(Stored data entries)
--- --- ---

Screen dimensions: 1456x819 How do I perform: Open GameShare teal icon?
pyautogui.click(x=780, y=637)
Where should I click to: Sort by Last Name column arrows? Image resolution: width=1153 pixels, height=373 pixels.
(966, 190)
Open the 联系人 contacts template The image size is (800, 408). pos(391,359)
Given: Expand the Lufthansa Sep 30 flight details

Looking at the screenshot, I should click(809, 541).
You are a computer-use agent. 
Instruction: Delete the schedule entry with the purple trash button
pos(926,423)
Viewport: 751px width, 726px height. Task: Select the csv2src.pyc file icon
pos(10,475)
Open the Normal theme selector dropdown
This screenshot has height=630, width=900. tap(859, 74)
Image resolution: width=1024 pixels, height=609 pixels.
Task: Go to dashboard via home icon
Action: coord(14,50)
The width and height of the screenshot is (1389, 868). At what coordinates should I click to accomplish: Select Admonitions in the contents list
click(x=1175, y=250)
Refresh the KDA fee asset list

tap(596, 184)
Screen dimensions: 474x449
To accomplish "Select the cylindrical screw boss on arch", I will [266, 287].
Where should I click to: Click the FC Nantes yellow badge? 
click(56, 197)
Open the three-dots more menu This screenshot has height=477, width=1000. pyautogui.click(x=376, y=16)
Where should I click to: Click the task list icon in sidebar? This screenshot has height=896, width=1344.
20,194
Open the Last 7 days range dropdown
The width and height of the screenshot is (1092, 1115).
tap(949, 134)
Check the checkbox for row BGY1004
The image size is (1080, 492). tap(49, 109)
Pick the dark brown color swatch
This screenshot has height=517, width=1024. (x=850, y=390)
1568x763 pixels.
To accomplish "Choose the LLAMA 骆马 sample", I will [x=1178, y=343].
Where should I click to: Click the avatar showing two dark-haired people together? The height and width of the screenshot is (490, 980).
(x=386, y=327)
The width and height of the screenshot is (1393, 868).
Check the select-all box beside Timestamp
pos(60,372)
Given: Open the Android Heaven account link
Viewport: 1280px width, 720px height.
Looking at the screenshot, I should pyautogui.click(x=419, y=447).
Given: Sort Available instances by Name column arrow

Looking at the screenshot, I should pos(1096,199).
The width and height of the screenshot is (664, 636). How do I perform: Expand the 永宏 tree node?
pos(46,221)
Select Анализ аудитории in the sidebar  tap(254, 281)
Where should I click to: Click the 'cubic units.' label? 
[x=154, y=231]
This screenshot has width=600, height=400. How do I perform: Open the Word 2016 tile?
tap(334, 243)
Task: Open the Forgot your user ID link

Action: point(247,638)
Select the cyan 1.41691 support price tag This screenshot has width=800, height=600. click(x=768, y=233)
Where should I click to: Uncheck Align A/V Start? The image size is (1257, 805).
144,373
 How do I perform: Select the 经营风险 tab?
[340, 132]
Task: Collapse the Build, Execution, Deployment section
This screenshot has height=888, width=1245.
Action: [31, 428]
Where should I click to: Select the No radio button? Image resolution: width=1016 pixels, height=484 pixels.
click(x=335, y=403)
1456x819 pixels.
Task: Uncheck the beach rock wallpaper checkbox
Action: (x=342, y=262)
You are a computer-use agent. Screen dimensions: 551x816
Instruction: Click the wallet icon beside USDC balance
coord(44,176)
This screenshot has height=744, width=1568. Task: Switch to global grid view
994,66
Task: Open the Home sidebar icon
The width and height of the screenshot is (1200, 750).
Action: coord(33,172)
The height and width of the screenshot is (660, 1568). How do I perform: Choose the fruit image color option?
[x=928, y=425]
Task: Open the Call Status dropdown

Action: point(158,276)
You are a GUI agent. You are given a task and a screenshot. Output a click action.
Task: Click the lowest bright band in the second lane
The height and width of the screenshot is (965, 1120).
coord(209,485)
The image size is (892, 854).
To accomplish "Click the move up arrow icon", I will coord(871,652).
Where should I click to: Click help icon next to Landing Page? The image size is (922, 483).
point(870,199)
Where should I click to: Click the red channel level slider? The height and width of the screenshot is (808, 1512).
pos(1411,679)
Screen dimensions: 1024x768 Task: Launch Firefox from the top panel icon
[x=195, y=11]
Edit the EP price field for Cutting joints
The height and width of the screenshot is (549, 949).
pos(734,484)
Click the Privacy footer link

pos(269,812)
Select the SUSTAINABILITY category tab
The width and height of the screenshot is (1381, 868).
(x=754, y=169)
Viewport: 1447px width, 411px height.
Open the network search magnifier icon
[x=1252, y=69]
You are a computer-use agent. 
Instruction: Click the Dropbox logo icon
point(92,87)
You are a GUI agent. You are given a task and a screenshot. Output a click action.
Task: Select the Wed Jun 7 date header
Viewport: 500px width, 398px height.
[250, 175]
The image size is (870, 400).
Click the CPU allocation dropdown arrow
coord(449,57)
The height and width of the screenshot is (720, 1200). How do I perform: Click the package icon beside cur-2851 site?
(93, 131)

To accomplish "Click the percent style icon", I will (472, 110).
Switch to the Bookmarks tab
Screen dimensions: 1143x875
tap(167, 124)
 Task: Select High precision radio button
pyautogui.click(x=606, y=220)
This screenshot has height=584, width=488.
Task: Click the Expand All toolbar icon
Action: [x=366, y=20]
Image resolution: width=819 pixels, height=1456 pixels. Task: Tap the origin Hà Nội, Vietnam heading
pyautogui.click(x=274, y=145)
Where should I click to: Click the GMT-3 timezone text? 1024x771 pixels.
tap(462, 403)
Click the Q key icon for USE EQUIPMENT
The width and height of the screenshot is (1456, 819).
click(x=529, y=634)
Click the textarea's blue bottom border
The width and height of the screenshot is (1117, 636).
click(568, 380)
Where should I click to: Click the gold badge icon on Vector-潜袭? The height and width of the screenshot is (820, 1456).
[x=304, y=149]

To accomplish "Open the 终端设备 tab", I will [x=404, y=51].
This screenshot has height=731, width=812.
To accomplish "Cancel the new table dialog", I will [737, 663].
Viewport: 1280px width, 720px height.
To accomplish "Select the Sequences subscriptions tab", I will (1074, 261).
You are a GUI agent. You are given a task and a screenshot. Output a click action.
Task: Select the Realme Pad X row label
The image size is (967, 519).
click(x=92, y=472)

--- --- ---

▸ WORK TO COMPLETE
Can you update the records above so that every "Where should I click to" becomes "Which spot should I click to", with everything else left the same?

▸ EXERCISE OUTPUT
Screen dimensions: 1456x819 How do I perform: Open GameShare teal icon?
pyautogui.click(x=780, y=637)
Which spot should I click to: Sort by Last Name column arrows? Image resolution: width=1153 pixels, height=373 pixels.
(966, 190)
Open the 联系人 contacts template The image size is (800, 408). pos(391,359)
Given: Expand the Lufthansa Sep 30 flight details

Looking at the screenshot, I should click(809, 541).
You are a computer-use agent. 
Instruction: Delete the schedule entry with the purple trash button
pos(926,423)
Viewport: 751px width, 726px height. Task: Select the csv2src.pyc file icon
pos(10,475)
Open the Normal theme selector dropdown
This screenshot has height=630, width=900. tap(859, 74)
Image resolution: width=1024 pixels, height=609 pixels.
Task: Go to dashboard via home icon
Action: coord(14,50)
The width and height of the screenshot is (1389, 868). At what coordinates should I click to accomplish: Select Admonitions in the contents list
click(x=1175, y=250)
Refresh the KDA fee asset list

tap(596, 184)
Screen dimensions: 474x449
To accomplish "Select the cylindrical screw boss on arch", I will [266, 287].
Which spot should I click to: Click the FC Nantes yellow badge? 
click(56, 197)
Open the three-dots more menu This screenshot has height=477, width=1000. pyautogui.click(x=376, y=16)
Which spot should I click to: Click the task list icon in sidebar? This screenshot has height=896, width=1344.
20,194
Open the Last 7 days range dropdown
The width and height of the screenshot is (1092, 1115).
tap(949, 134)
Check the checkbox for row BGY1004
The image size is (1080, 492). tap(49, 109)
Pick the dark brown color swatch
This screenshot has height=517, width=1024. (x=850, y=390)
1568x763 pixels.
To accomplish "Choose the LLAMA 骆马 sample", I will [x=1178, y=343].
Which spot should I click to: Click the avatar showing two dark-haired people together? The height and width of the screenshot is (490, 980).
(x=386, y=327)
The width and height of the screenshot is (1393, 868).
Check the select-all box beside Timestamp
pos(60,372)
Given: Open the Android Heaven account link
Viewport: 1280px width, 720px height.
Looking at the screenshot, I should pyautogui.click(x=419, y=447).
Given: Sort Available instances by Name column arrow

Looking at the screenshot, I should pos(1096,199).
The width and height of the screenshot is (664, 636). How do I perform: Expand the 永宏 tree node?
pos(46,221)
Select Анализ аудитории in the sidebar  tap(254, 281)
Which spot should I click to: Click the 'cubic units.' label? 
[x=154, y=231]
This screenshot has width=600, height=400. How do I perform: Open the Word 2016 tile?
tap(334, 243)
Task: Open the Forgot your user ID link

Action: point(247,638)
Select the cyan 1.41691 support price tag This screenshot has width=800, height=600. click(x=768, y=233)
Which spot should I click to: Uncheck Align A/V Start? The image size is (1257, 805).
144,373
 How do I perform: Select the 经营风险 tab?
[340, 132]
Task: Collapse the Build, Execution, Deployment section
This screenshot has height=888, width=1245.
Action: [31, 428]
Which spot should I click to: Select the No radio button? Image resolution: width=1016 pixels, height=484 pixels.
click(x=335, y=403)
1456x819 pixels.
Task: Uncheck the beach rock wallpaper checkbox
Action: (x=342, y=262)
You are a computer-use agent. Screen dimensions: 551x816
Instruction: Click the wallet icon beside USDC balance
coord(44,176)
This screenshot has height=744, width=1568. Task: Switch to global grid view
994,66
Task: Open the Home sidebar icon
The width and height of the screenshot is (1200, 750).
Action: coord(33,172)
The height and width of the screenshot is (660, 1568). How do I perform: Choose the fruit image color option?
[x=928, y=425]
Task: Open the Call Status dropdown

Action: point(158,276)
You are a GUI agent. You are given a task and a screenshot. Output a click action.
Task: Click the lowest bright band in the second lane
The height and width of the screenshot is (965, 1120).
coord(209,485)
The image size is (892, 854).
To accomplish "Click the move up arrow icon", I will coord(871,652).
Which spot should I click to: Click help icon next to Landing Page? The image size is (922, 483).
point(870,199)
Which spot should I click to: Click the red channel level slider? The height and width of the screenshot is (808, 1512).
pos(1411,679)
Screen dimensions: 1024x768 Task: Launch Firefox from the top panel icon
[x=195, y=11]
Edit the EP price field for Cutting joints
The height and width of the screenshot is (549, 949).
pos(734,484)
Click the Privacy footer link

pos(269,812)
Select the SUSTAINABILITY category tab
The width and height of the screenshot is (1381, 868).
(x=754, y=169)
Viewport: 1447px width, 411px height.
Open the network search magnifier icon
[x=1252, y=69]
You are a computer-use agent. 
Instruction: Click the Dropbox logo icon
point(92,87)
You are a GUI agent. You are given a task and a screenshot. Output a click action.
Task: Select the Wed Jun 7 date header
Viewport: 500px width, 398px height.
[250, 175]
The image size is (870, 400).
Click the CPU allocation dropdown arrow
coord(449,57)
The height and width of the screenshot is (720, 1200). How do I perform: Click the package icon beside cur-2851 site?
(93, 131)

To accomplish "Click the percent style icon", I will (472, 110).
Switch to the Bookmarks tab
Screen dimensions: 1143x875
tap(167, 124)
 Task: Select High precision radio button
pyautogui.click(x=606, y=220)
This screenshot has height=584, width=488.
Task: Click the Expand All toolbar icon
Action: [x=366, y=20]
Image resolution: width=819 pixels, height=1456 pixels. Task: Tap the origin Hà Nội, Vietnam heading
pyautogui.click(x=274, y=145)
Which spot should I click to: Click the GMT-3 timezone text? 1024x771 pixels.
tap(462, 403)
Click the Q key icon for USE EQUIPMENT
The width and height of the screenshot is (1456, 819).
click(x=529, y=634)
Click the textarea's blue bottom border
The width and height of the screenshot is (1117, 636).
click(568, 380)
Which spot should I click to: Click the gold badge icon on Vector-潜袭? The height and width of the screenshot is (820, 1456).
[x=304, y=149]

To accomplish "Open the 终端设备 tab", I will [x=404, y=51].
This screenshot has height=731, width=812.
To accomplish "Cancel the new table dialog", I will [737, 663].
Viewport: 1280px width, 720px height.
To accomplish "Select the Sequences subscriptions tab", I will (1074, 261).
You are a GUI agent. You are given a task and a screenshot. Output a click action.
Task: Select the Realme Pad X row label
The image size is (967, 519).
click(x=92, y=472)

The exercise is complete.